Tadeusz Kan­tor : Notre dis­cus­sion tombe bien parce que juste­ment aujourd’hui j’ai vu un avo­cat pour par­ler avec lui de la ques­tion du tes­ta­ment. Il est un spé­cial­iste.

G.B. : Moi je pen­sais plutôt à un tes­ta­ment artis­tique car c’est ain­si que j’ai perçu votre spec­ta­cle JE NE REVIENDRAIS JAMAIS ICI où l’on retrou­vait des images des spec­ta­cles anciens dans une sorte de vision ultime, anthologique, vision des « ter­res » con­quis­es : ces images-là sont vos images et vous nous les trans­met­tiez par un geste tes­ta­men­taire. Un geste sélec­tif qui lais­sait sup­pos­er que ces images-là, pour vous, fondent et artic­u­lent votre univers. Vous étiez là sur le plateau, présent, pour revoir votre passé artis­tique et le léguer aux spec­ta­teurs que nous étions. Cela, bien enten­du, n’est qu’une hypothèse, la mienne, hypothèse qui fait de Je NE REVIENDRAI JAMAIS ICI un des plus explicites spec­ta­cles tes­ta­men­taires.
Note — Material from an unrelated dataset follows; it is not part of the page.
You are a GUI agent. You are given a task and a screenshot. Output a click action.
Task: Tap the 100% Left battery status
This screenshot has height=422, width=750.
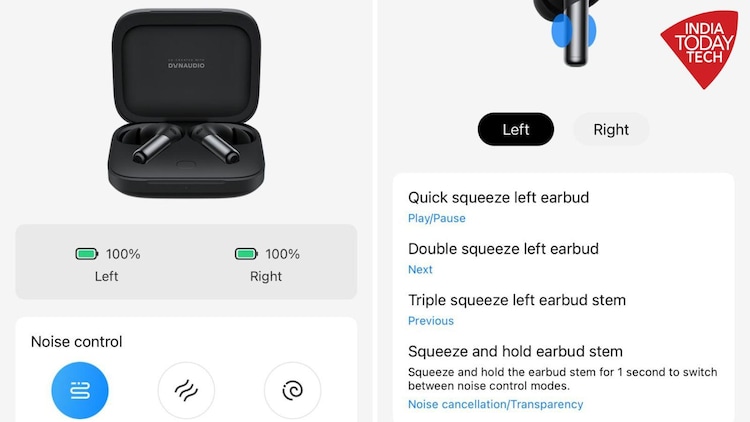[x=108, y=264]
T.K. : Oui, je ramas­sais les sou­venirs mais pas à la façon d’un vieil homme. Je ne voulais pas trans­met­tre l’état psy­chologique de la vieil­lesse. Dans JE NE REVIENDRAIS JAMAIS ICI, comme tou­jours d’ailleurs, j’ai util­isé le passé pour le manip­uler. Il s’agissait, certes, de mon passé artis­tique en pri­or­ité, mais ce n’est pas un passé mort, figé, immo­bil­isé : je manip­ule les faits du passé pour créer quelque chose de nou­veau.

Je ne veux pas faire quelque chose de nou­veau, de tout à fait nou­veau avec chaque spec­ta­cle. Chez moi, les per­son­nages, les actions sont les mêmes comme dans la com­me­dia dell’arte, mais avec ce passé je crée chaque fois une nou­velle sit­u­a­tion.
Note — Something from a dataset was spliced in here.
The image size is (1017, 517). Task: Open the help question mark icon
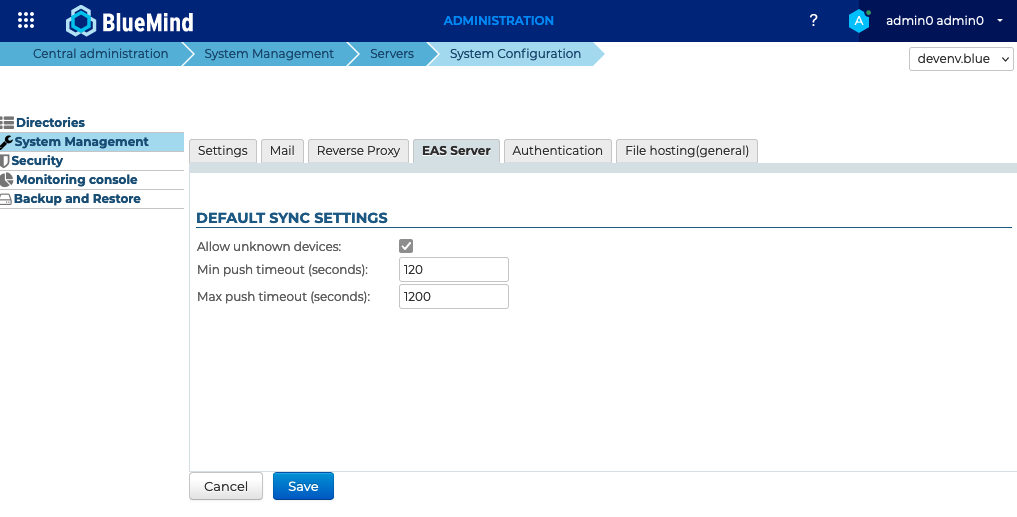pyautogui.click(x=813, y=20)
G.B.: Mais juste­ment cet univers con­sti­tué vous appar­tient et peu de met­teurs en scène peu­vent en dire autant — d’ailleurs en rai­son même de cette « pro­priété » vous débor­dez le statut du met­teur en scène pour appa­raître comme un artiste engen­dreur d’univers pro­pres.

T.K. : L’artiste qui a créé une vision du théâtre voudrait, bien enten­du, que cela con­tin­ue. Mais cela est impos­si­ble au théâtre car le théâtre cesse d’agir après la dis­pari­tion de l’artiste. Moi, je veux pal­li­er à cela et je fais d’énormes efforts aujourd’hui pour tout fix­er. Cricote­ka sert à cela mais je l’imagine non pas comme des archives mortes mais comme un lieu d’échanges. C’est seule­ment ain­si que l’on peut prof­iter de ce qu’on peut appel­er l’«agir » de l’artiste. La Cricote­ka peut servir de base, que les généra­tions suiv­antes vont con­naître — elles sauront ce que j’ai fait — et ensuite à par­tir de là elles peu­vent faire ce qu’elles veu­lent avec ce que je leur laisse. Pour moi le tes­ta­ment n’est intéres­sant que s’il s’agit d’un tes­ta­ment vivant.

G.B. : Vous qui avez tra­vail­lé telle­ment autour de l’affrontement avec la mort vous sem­blez la rejeter lorsqu’il s’agit juste­ment de cette inter­ro­ga­tion sur le théâtre comme pra­tique tes­ta­men­taire.

T.K. : Non, du tes­ta­ment ce que je rejette, c’est son assim­i­la­tion à la vieil­lesse. Moi je me sens tou­jours comme un garçon. Je vis l’époque des jeunes garçons.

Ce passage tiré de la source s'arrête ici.